Gnome-OSC-Space-Grey is also available seperately. This has the benefit of GTK 2.0- theming also. Added the HS-variant too. New: Traditional and HS come with a variant that uses light background for menu's. Useful for those with bad ( blueish )screens, since menu's tend to be blue instead of grey.
I've spend a great deal of time (3 months) and effort on this theme into fine-tuning it, so I hope you try before you judge !
Separate download for Shell-themes:
This theme is developed on gnome 3.20 and updated to 3.28 This only works on a gnome-desktop, no support for other desktop-environments. It also works on Ubuntu 18.04
When, as such, theming does not look the way it should be: make sure you have installed the necessary theme-"engines":
sudo apt-get install gtk2-engines-pixbuf is the terminal command, usually solves the issues with GTK2.

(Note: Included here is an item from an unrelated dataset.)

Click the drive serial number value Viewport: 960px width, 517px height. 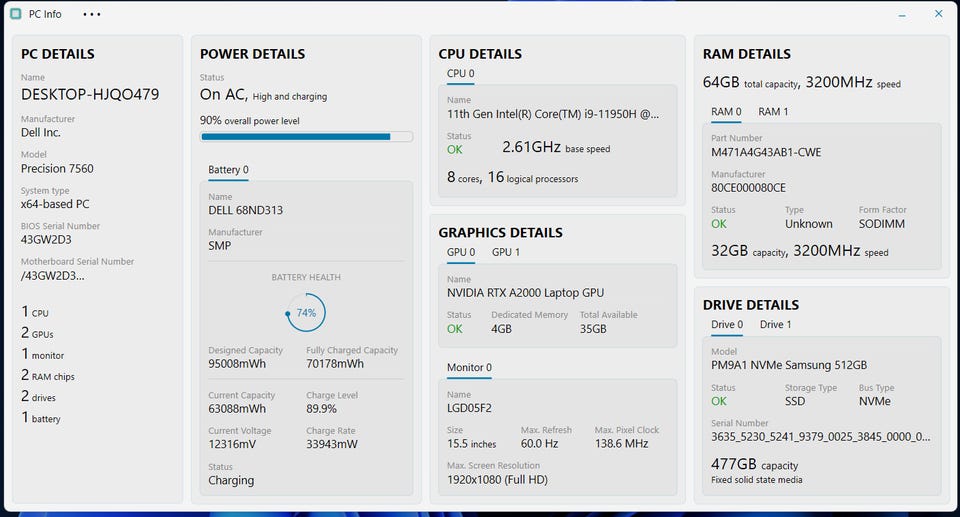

First: Download the file; extract it; and you will find two themes. a version with transparency, another with (not-transparent); copy both files to a '.themes'-folder you make in your home directory. Or to your USR/SHARE/THEMES-folder for system-wide use (certainly for theming of SNAP-packages) Then use Tweak-tool to select the GTK and shell theme. LOG OUT AND BACK IN for changes to take effect !
Second: OSX uses titlebuttons on the left-side: To put the buttons to the left open a terminal:
gsettings set org.gnome.desktop.wm.preferences button-layout "close,minimize,maximize:"
To put the buttons back to the right in case you want to revert:
gsettings set org.gnome.desktop.wm.preferences button-layout ":minimize,maximize,close"
In Gnome 3.26+ gnome-tweak has a option to change the position of the titlebuttons, so the above steps are not necessary.